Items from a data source
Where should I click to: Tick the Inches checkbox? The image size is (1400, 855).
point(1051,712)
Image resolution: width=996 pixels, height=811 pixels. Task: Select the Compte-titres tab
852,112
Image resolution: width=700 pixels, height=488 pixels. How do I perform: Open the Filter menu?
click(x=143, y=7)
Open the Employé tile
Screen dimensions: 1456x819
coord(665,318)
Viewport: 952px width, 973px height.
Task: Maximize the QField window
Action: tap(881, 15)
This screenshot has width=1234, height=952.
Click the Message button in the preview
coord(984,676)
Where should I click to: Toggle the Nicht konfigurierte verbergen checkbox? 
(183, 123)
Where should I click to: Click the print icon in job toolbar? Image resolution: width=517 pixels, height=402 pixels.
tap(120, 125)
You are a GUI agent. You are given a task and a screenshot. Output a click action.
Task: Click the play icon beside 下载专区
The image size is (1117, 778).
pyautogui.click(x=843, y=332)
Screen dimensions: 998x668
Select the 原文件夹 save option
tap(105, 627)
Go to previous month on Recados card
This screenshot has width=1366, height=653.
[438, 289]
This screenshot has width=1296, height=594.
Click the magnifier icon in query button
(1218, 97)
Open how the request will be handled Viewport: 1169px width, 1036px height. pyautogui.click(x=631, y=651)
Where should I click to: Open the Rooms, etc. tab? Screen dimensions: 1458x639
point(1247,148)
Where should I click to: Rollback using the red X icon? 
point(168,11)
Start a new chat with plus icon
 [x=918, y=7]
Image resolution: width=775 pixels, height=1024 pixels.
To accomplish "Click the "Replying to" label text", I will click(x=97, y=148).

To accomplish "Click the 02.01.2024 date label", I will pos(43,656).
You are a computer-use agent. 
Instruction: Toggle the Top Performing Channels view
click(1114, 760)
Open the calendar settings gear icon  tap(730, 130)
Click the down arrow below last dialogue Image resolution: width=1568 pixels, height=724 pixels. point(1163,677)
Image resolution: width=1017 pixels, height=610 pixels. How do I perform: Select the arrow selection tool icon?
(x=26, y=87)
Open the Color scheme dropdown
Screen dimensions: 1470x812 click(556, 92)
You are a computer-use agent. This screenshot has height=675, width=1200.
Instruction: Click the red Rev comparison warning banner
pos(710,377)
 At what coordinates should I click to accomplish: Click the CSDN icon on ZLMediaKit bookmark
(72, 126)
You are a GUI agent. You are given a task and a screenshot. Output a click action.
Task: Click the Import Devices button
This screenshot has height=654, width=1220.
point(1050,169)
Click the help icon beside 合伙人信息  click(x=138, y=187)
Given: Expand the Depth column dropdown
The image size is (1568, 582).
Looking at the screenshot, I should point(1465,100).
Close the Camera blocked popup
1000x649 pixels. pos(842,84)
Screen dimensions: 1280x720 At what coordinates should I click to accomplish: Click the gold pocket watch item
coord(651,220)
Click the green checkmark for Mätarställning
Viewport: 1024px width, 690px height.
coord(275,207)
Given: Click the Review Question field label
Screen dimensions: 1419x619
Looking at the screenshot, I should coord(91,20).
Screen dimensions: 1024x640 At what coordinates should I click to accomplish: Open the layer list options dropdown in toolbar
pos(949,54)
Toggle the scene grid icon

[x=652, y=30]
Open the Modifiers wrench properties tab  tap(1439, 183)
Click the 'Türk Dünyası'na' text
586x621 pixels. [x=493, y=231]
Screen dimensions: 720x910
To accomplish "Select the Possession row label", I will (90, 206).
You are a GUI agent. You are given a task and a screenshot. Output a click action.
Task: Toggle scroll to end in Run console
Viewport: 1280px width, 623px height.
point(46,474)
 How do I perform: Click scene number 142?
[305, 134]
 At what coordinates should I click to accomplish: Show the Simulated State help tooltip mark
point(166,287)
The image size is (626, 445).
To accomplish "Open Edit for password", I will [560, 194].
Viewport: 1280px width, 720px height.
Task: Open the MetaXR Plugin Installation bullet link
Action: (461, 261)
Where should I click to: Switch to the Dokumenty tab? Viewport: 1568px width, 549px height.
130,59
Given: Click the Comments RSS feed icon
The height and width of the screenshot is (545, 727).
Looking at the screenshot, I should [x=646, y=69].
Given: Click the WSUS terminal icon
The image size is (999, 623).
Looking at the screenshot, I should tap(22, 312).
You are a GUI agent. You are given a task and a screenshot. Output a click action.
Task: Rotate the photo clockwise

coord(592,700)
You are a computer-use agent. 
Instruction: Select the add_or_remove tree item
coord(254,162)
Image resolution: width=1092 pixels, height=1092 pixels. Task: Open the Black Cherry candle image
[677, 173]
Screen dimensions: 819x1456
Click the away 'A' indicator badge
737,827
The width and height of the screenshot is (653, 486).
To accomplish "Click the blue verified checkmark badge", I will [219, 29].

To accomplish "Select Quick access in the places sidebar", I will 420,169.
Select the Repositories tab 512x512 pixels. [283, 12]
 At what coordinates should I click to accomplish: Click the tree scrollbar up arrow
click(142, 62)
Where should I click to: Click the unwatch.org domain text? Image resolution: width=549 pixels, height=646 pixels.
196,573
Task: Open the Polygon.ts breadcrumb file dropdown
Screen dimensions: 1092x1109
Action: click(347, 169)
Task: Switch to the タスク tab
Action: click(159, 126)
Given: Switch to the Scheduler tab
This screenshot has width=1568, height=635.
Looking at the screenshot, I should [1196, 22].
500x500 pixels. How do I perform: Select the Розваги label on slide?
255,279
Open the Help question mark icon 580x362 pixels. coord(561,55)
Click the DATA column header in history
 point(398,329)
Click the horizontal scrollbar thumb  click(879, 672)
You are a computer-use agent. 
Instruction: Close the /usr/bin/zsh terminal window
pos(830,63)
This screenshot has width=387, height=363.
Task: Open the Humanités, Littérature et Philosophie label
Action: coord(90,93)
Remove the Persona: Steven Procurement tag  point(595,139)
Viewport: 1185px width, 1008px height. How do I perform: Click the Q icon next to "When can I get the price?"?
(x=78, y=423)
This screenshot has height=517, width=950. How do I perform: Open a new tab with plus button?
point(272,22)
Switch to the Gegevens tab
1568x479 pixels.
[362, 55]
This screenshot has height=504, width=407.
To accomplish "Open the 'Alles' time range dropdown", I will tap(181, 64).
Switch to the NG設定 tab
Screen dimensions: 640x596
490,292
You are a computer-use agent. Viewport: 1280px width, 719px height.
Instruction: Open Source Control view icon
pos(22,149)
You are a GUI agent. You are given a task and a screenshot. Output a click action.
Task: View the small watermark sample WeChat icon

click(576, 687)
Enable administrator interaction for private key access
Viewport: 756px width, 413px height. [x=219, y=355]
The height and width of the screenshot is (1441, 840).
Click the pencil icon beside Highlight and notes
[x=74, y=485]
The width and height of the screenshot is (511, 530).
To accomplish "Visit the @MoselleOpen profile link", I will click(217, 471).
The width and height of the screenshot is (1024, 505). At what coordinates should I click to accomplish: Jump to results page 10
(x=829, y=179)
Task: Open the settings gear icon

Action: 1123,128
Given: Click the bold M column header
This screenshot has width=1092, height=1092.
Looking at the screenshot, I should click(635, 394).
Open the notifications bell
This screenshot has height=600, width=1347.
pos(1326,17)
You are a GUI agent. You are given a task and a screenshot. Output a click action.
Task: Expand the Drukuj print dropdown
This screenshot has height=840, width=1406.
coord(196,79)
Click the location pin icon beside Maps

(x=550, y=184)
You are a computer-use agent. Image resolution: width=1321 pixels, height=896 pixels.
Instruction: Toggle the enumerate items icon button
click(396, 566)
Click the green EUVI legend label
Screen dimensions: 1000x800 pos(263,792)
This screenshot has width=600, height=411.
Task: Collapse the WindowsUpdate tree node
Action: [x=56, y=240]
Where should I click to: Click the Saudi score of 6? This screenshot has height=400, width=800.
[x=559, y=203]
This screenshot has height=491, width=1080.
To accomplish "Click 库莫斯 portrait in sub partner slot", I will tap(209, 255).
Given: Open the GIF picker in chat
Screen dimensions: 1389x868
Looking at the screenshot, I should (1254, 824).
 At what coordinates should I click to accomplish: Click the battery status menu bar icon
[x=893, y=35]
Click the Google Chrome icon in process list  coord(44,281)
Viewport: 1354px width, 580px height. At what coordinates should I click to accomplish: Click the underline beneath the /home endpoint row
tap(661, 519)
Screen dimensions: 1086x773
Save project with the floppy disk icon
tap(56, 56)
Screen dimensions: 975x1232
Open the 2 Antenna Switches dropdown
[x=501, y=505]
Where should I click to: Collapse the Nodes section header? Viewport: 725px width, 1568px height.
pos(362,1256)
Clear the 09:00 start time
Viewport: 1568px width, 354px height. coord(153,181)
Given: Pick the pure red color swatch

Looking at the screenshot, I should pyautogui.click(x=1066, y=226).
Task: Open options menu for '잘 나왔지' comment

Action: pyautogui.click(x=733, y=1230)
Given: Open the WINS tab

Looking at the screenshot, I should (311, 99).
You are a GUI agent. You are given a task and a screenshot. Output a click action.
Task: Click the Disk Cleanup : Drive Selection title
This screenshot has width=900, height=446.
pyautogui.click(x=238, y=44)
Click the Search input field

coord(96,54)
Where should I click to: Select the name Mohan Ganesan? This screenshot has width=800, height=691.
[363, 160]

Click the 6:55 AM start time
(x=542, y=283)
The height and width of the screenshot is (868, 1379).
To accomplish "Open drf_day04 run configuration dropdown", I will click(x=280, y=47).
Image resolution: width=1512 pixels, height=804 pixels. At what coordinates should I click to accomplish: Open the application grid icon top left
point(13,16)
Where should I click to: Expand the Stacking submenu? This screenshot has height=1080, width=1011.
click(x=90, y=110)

• Your goal: Lines from the top of the data above through the line containing "This screenshot has width=1234, height=952." must be repeated exactly. All other lines stay out.

• Solution to this task:
Where should I click to: Tick the Inches checkbox? The image size is (1400, 855).
point(1051,712)
Image resolution: width=996 pixels, height=811 pixels. Task: Select the Compte-titres tab
852,112
Image resolution: width=700 pixels, height=488 pixels. How do I perform: Open the Filter menu?
click(x=143, y=7)
Open the Employé tile
Screen dimensions: 1456x819
coord(665,318)
Viewport: 952px width, 973px height.
Task: Maximize the QField window
Action: tap(881, 15)
This screenshot has width=1234, height=952.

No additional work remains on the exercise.